*** Opening of RECORDS SHOWN ***

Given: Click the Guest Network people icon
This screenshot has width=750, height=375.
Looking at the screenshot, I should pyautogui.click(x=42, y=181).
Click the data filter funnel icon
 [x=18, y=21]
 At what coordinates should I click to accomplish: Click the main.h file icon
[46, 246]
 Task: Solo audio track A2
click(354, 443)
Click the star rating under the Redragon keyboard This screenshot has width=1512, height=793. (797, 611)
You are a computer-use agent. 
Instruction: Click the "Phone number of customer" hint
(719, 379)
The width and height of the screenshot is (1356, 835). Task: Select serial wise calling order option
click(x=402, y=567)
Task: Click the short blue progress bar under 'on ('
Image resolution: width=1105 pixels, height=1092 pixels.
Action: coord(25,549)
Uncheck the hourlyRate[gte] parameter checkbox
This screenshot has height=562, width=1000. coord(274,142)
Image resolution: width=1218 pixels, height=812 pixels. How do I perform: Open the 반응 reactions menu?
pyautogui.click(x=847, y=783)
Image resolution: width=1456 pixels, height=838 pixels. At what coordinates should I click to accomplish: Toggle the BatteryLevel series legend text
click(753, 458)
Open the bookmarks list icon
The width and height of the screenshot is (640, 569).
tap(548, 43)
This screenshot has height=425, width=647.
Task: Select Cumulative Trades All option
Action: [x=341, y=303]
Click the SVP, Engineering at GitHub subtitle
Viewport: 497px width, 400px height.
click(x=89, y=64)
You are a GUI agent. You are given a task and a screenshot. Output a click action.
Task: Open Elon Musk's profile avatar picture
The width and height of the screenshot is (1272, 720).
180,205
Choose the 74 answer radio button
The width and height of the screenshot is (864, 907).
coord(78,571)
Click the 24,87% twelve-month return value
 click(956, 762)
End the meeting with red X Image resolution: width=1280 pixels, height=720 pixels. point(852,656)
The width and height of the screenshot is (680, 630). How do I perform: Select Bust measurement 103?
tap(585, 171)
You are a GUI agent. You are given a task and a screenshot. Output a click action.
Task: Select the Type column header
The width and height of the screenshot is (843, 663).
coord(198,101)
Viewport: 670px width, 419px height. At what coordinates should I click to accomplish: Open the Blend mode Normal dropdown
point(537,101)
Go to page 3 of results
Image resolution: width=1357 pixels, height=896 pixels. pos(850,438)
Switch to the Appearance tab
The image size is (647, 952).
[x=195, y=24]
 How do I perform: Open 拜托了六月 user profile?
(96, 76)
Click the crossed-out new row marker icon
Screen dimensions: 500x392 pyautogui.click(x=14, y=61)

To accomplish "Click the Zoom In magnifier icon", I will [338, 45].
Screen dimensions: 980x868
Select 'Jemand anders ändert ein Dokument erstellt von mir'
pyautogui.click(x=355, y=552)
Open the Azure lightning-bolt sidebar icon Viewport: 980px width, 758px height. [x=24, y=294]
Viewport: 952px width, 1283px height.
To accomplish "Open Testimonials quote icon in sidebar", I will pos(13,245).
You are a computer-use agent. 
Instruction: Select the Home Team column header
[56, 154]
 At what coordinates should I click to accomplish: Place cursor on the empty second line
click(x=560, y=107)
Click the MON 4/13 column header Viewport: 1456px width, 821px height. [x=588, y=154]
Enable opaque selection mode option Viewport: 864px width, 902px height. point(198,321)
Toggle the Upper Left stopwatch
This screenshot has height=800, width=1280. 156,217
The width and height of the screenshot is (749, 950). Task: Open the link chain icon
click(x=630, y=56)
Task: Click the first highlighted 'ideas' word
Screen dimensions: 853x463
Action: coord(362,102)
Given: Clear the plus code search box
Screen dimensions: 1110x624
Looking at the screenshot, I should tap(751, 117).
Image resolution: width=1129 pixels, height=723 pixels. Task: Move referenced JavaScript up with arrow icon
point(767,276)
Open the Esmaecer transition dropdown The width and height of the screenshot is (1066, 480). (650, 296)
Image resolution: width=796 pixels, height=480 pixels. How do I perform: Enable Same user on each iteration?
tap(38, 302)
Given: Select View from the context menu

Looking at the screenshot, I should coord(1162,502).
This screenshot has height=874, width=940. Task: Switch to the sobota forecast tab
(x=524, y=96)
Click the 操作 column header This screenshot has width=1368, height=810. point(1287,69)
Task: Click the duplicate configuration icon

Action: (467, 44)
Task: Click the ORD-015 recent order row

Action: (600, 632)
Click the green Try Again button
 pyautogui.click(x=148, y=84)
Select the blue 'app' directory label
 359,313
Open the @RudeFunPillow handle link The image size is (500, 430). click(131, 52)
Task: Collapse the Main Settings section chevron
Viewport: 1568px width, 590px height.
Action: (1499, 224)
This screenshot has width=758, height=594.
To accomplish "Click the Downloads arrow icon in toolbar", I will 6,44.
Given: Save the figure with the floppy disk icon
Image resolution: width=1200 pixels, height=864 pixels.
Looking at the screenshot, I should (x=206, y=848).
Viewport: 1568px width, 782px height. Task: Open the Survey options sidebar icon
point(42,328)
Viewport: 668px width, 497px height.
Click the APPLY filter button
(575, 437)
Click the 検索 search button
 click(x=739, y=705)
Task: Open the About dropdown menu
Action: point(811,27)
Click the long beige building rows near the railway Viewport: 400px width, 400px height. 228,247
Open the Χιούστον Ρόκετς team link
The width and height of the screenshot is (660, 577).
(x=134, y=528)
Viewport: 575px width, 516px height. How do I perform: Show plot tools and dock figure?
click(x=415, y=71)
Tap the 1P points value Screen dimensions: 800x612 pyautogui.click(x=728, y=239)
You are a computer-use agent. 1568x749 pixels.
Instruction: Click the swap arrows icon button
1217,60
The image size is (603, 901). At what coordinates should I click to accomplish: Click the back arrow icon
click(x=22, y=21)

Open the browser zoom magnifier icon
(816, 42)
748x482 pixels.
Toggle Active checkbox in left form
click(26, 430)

*** Close of RECORDS SHOWN ***

WHAT IS NEEDED: Which lines of the data above contain "will"? Copy each one.

ANSWER TO THIS TASK:
To accomplish "Click the Zoom In magnifier icon", I will [338, 45].
To accomplish "Open Testimonials quote icon in sidebar", I will pos(13,245).
To accomplish "Click the Downloads arrow icon in toolbar", I will 6,44.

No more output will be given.